Trecho do texto:
<<<<

O maior pecado da ecologia mental é o antropocentrismo. Por antropocentrismo entendemos aquela atitude que coloca o ser humano no centro de tudo e imagina que todas as coisas e o próprio universo só têm razão de ser na medida em que se ordenam ao ser humano, tido como rei ou rainha da criação. Este pode dispor de todas as coisas a seu bel-prazer. Ora, o ser humano somente entrou na cena da história quando 98% da história do universo e da Terra já estavam concluídos. Ele não assistiu ao nascimento do universo. A imensa biodiversidade não dependeu do ser humano, que forma, como espécie homo – junto com outras espécies vivas –, uma grande comunidade planetária. Para viver, depende de uma rede de relações com os elementos da natureza, sem os quais não existiria nem se desenvolveria.

Ocorre que o antropocentrismo se esqueceu desta teia de dependências. Fez com que o ser humano rompesse a solidariedade para com os demais seres, dominasse a Terra, ameaçasse outros seres (a cada dia desaparecem definitivamente dez espécies de seres vivos, por causa da intervenção irresponsável do homem e de sua cultura energívora). Ele precisa de uma reconversão de sua mente para despertar dimensões de sua interioridade que o façam mais cooperativo que competitivo, mais sensível que dominador, mais compassivo com os seres que sofrem e menos explorador.

>>>>

Tarefa 1: Devolva na íntegra, sem qualquer alteração, o trecho sobre o antropocentrismo.
Tarefa 2: Redigite fielmente as linhas fornecidas, começando pela linha que contém "You are a computer-use agent." e seguindo até a última delas, ambas incluídas. Omita as imagens na resposta.

Linhas fornecidas:
<<<<

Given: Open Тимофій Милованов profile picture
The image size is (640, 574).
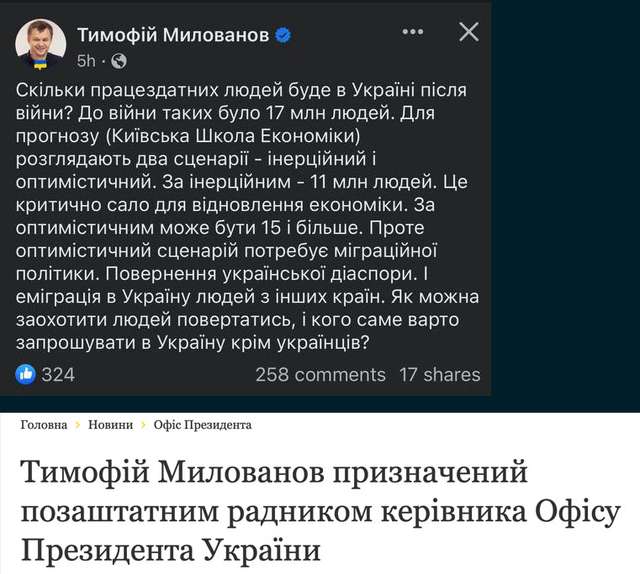Looking at the screenshot, I should point(42,44).
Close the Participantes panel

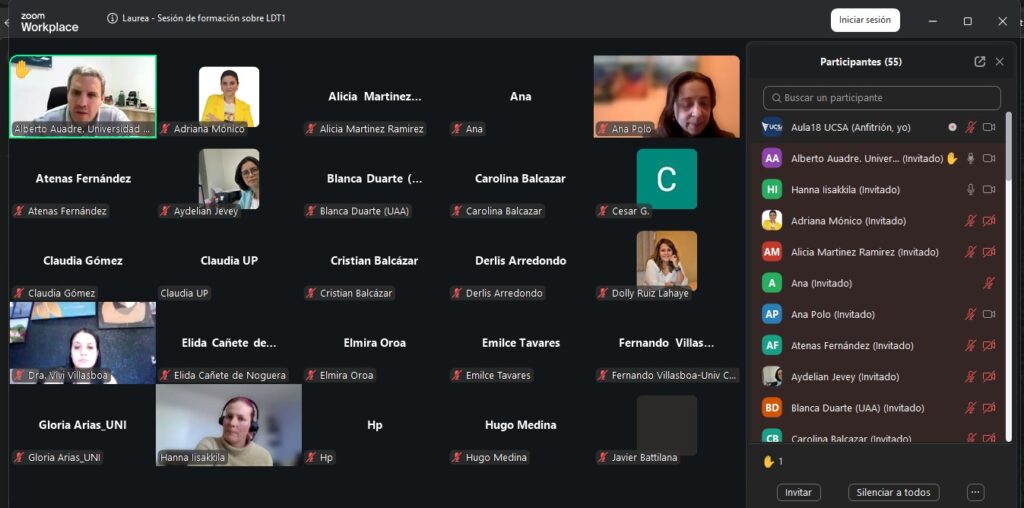(x=999, y=62)
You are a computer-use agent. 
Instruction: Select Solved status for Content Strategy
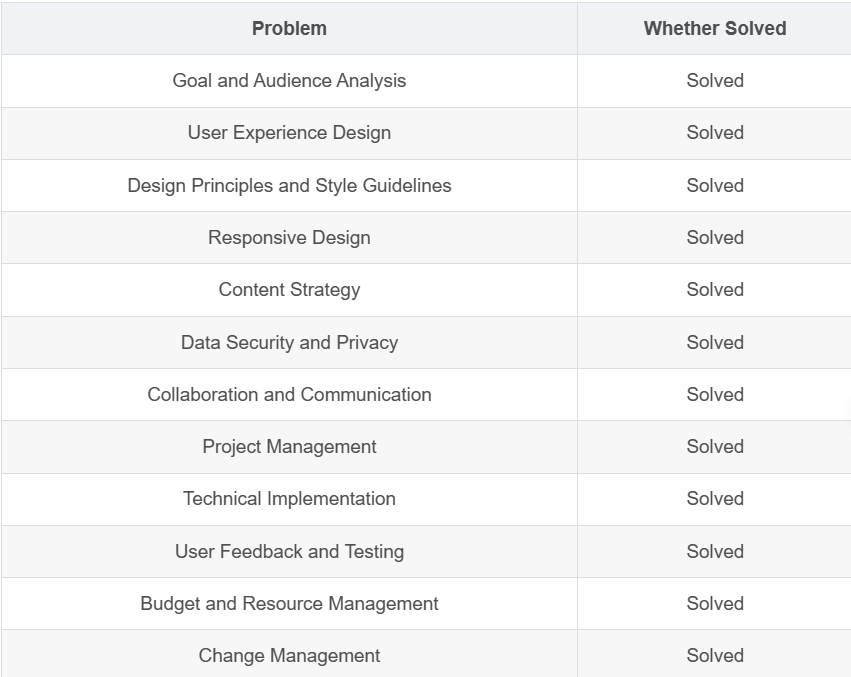pyautogui.click(x=715, y=290)
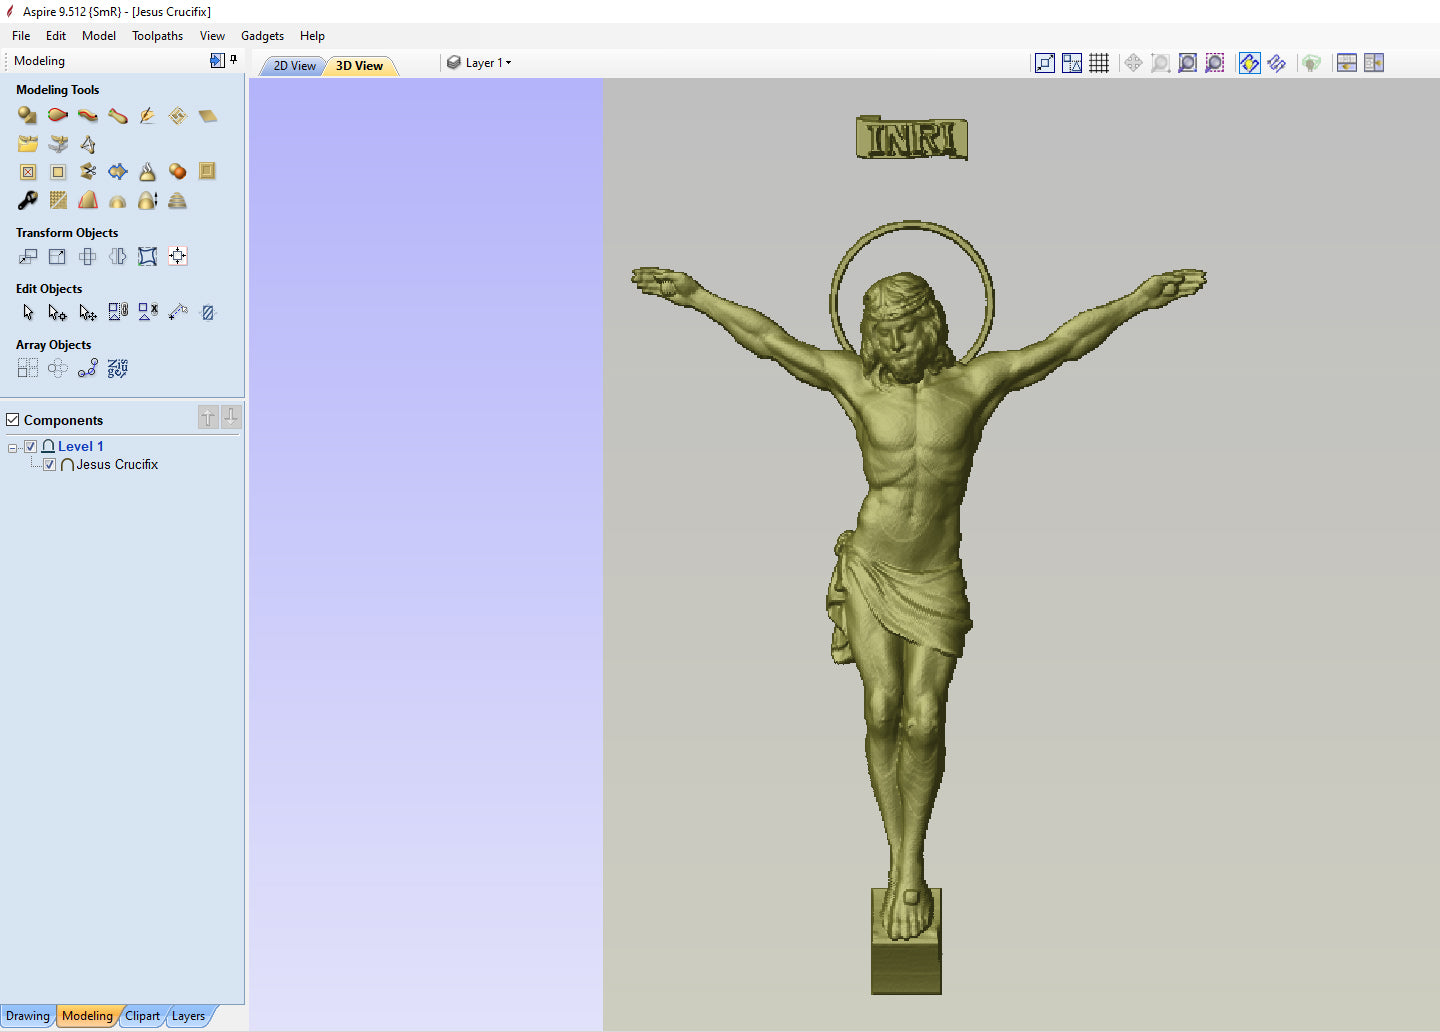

>>>>

Resposta esperada 1:
O maior pecado da ecologia mental é o antropocentrismo. Por antropocentrismo entendemos aquela atitude que coloca o ser humano no centro de tudo e imagina que todas as coisas e o próprio universo só têm razão de ser na medida em que se ordenam ao ser humano, tido como rei ou rainha da criação. Este pode dispor de todas as coisas a seu bel-prazer. Ora, o ser humano somente entrou na cena da história quando 98% da história do universo e da Terra já estavam concluídos. Ele não assistiu ao nascimento do universo. A imensa biodiversidade não dependeu do ser humano, que forma, como espécie homo – junto com outras espécies vivas –, uma grande comunidade planetária. Para viver, depende de uma rede de relações com os elementos da natureza, sem os quais não existiria nem se desenvolveria.

Ocorre que o antropocentrismo se esqueceu desta teia de dependências. Fez com que o ser humano rompesse a solidariedade para com os demais seres, dominasse a Terra, ameaçasse outros seres (a cada dia desaparecem definitivamente dez espécies de seres vivos, por causa da intervenção irresponsável do homem e de sua cultura energívora). Ele precisa de uma reconversão de sua mente para despertar dimensões de sua interioridade que o façam mais cooperativo que competitivo, mais sensível que dominador, mais compassivo com os seres que sofrem e menos explorador.

Resposta esperada 2:
You are a computer-use agent. 
Instruction: Select Solved status for Content Strategy
pyautogui.click(x=715, y=290)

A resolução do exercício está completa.